Sarah Mower, Style.com The show felt a bit all over the place, but never mind: A lot of the women in the audience declared that, once the elements are merchandised for stores, they'll be going shopping.

Fashion Week Daily The show's cheeky title, "Girl with a Monogram Handbag," summed up all the season's components in one tidy tagline.

WWD The famed Dutchman’s canvases inspired Jacobs’ fall show for Louis Vuitton, making for a lovely though surprisingly low-key collection.

Miu Miu

Nicole Phelps, Style.com Despite all the (matron-meets-) porn-star allusions, this wasn't a sexy collection. And it won't necessarily be easy to wear, either. But in her characteristically thoughtful style, Prada has given everyone plenty to ponder on their long plane ride home.
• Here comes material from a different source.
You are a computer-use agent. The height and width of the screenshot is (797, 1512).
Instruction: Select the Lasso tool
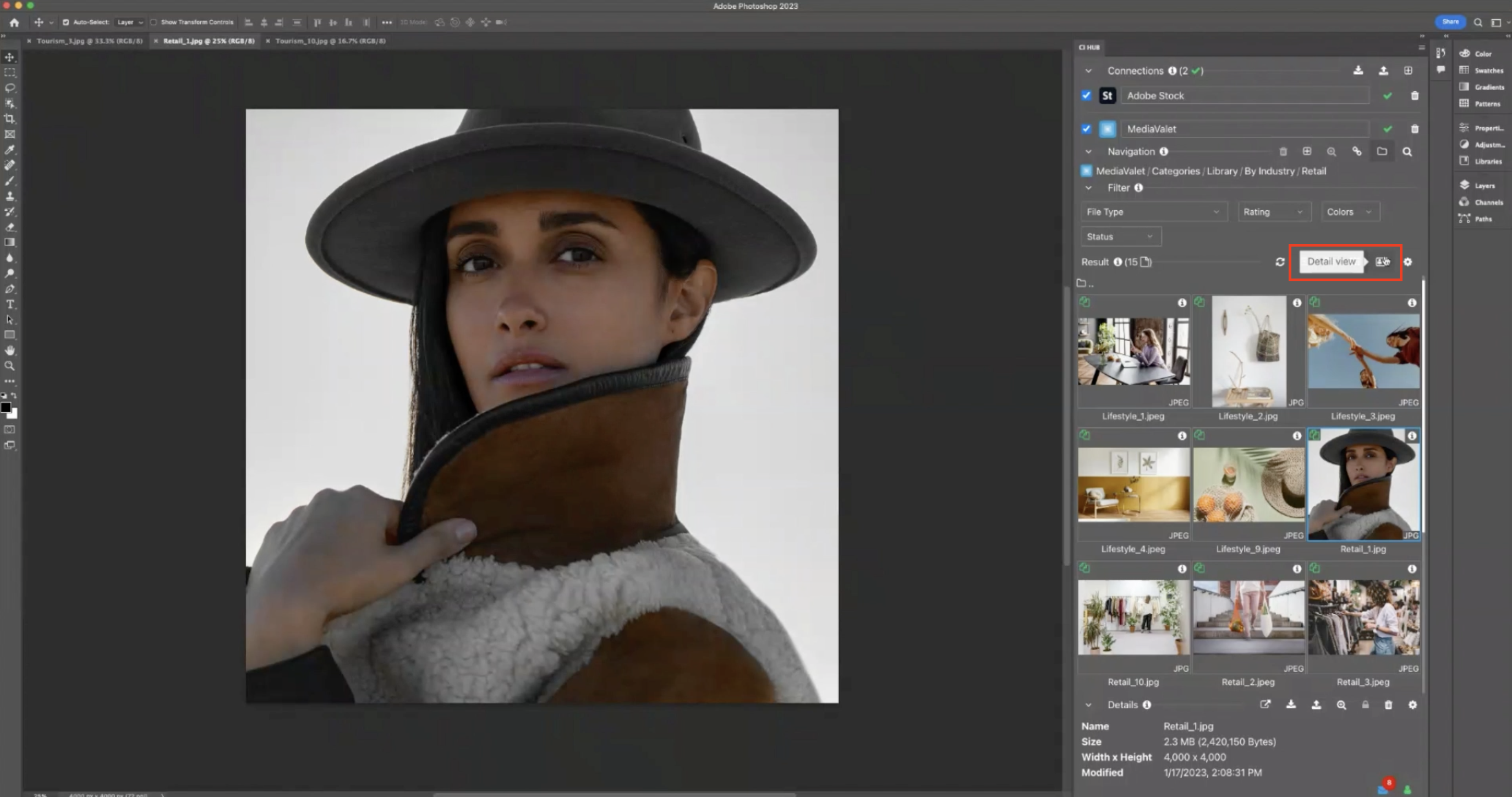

Godfrey Deeny, Fashion Wire Daily Fashion’s most influential designer Miuccia Prada had her tongue planted firmly in her cheek in a collection that played girlishly with volume and jokingly repeated silhouette’s and outfits in the second half of the show, but in transparent gauze and gazzar.

WWD Still exuding a certain lofty Prada quirkiness, these pieces are bound to have more street legs than those gargantuan molded separates.

Nina Ricci

Sarah Mower, Style.com Theyskens laid on an irresistible finale of trail-y, ragged-edged white and chartreuse fantasy gowns, but still, the question about where he intends to take Ricci was left in the air.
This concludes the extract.